Written request 1 -> In the listing below, put the lines into a JSON list of strings, one string per line and blank lines omitted, starting with the line that contains "Task: Select the word" and going on through the line that contains "Action: point(495,443)".

Remote Server Setup¶

Running the assgen-server on a dedicated GPU workstation lets you submit jobs from any machine on your network while keeping heavy inference off your laptop.

Quick Start (Linux)¶

On the GPU machine:

pip install "assgen[inference]"
assgen server config set host "0.0.0.0"   # accept LAN connections
assgen server config set device cuda
assgen-server start --daemon

On the client machine (laptop):

pip install assgen
assgen client config set-server http://192.168.1.50:8432
assgen client config show    # verify health check passes

# Pre-download recommended models (~25 GB)
assgen models install --recommended

Quick Start (Windows)¶

On your Windows desktop with an NVIDIA GPU:

1. Install Python and CUDA¶

Install Python 3.11+ (check "Add to PATH")
Install CUDA Toolkit 12.x matching your GPU driver
Verify CUDA is available:

python -c "import torch; print(torch.cuda.is_available())"

Some listings
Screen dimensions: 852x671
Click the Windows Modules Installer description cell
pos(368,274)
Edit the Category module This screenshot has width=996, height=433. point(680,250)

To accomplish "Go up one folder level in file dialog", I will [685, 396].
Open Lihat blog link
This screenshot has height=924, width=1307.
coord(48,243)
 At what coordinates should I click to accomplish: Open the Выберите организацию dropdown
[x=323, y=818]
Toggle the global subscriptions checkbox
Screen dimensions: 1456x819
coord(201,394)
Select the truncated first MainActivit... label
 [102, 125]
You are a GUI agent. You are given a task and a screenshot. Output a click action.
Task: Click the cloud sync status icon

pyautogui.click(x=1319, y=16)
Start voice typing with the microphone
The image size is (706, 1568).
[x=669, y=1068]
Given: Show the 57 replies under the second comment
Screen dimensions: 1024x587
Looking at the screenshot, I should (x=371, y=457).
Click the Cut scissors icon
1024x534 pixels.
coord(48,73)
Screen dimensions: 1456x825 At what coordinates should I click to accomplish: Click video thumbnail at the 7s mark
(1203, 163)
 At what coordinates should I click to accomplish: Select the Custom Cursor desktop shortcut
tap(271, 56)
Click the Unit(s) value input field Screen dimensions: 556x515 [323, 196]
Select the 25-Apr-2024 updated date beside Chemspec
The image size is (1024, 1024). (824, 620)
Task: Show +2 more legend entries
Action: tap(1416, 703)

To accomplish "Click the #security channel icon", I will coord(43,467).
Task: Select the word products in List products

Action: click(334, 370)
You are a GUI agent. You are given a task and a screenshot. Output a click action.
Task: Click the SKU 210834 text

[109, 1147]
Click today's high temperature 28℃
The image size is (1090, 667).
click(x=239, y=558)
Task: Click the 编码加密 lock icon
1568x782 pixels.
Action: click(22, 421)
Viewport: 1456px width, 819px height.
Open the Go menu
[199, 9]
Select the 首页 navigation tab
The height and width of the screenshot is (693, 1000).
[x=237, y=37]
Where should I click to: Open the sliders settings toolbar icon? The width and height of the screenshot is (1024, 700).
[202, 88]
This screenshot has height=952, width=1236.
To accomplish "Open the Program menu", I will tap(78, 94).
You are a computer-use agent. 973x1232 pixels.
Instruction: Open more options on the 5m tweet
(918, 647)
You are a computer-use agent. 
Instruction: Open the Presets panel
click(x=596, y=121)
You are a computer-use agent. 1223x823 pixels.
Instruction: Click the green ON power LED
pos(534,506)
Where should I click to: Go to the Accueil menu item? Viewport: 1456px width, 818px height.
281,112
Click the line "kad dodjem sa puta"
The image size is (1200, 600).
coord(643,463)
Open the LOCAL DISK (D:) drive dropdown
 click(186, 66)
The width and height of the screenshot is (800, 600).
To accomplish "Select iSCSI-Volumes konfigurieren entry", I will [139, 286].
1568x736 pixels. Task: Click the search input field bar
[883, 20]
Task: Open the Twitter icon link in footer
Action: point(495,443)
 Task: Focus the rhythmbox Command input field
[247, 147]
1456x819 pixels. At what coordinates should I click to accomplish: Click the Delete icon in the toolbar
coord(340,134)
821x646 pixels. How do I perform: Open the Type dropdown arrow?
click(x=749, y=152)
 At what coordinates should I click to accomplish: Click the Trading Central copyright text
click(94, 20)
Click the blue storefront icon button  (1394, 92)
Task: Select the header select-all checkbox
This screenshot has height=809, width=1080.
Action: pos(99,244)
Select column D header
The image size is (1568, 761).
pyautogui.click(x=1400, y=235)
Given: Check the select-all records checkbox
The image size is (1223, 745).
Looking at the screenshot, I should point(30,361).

Written request 2 ->
Answer these from the remote server setup guide:
(a) What port number appears in the server address that the client machine is configured to use?
(b) What minimum Python version does the Windows setup call for?
(c) About how much data does pre-downloading the recommended models take?

Correct result 1 ->
[
  "Task: Select the word products in List products",
  "Action: click(334, 370)",
  "You are a GUI agent. You are given a task and a screenshot. Output a click action.",
  "Task: Click the SKU 210834 text",
  "[109, 1147]",
  "Click today's high temperature 28℃",
  "The image size is (1090, 667).",
  "click(x=239, y=558)",
  "Task: Click the 编码加密 lock icon",
  "1568x782 pixels.",
  "Action: click(22, 421)",
  "Viewport: 1456px width, 819px height.",
  "Open the Go menu",
  "[199, 9]",
  "Select the 首页 navigation tab",
  "The height and width of the screenshot is (693, 1000).",
  "[x=237, y=37]",
  "Where should I click to: Open the sliders settings toolbar icon? The width and height of the screenshot is (1024, 700).",
  "[202, 88]",
  "This screenshot has height=952, width=1236.",
  "To accomplish \"Open the Program menu\", I will tap(78, 94).",
  "You are a computer-use agent. 973x1232 pixels.",
  "Instruction: Open more options on the 5m tweet",
  "(918, 647)",
  "You are a computer-use agent. ",
  "Instruction: Open the Presets panel",
  "click(x=596, y=121)",
  "You are a computer-use agent. 1223x823 pixels.",
  "Instruction: Click the green ON power LED",
  "pos(534,506)",
  "Where should I click to: Go to the Accueil menu item? Viewport: 1456px width, 818px height.",
  "281,112",
  "Click the line \"kad dodjem sa puta\"",
  "The image size is (1200, 600).",
  "coord(643,463)",
  "Open the LOCAL DISK (D:) drive dropdown",
  " click(186, 66)",
  "The width and height of the screenshot is (800, 600).",
  "To accomplish \"Select iSCSI-Volumes konfigurieren entry\", I will [139, 286].",
  "1568x736 pixels. Task: Click the search input field bar",
  "[883, 20]",
  "Task: Open the Twitter icon link in footer",
  "Action: point(495,443)"
]

Correct result 2 ->
(a) 8432
(b) Python 3.11 or later (3.11+)
(c) About 25 GB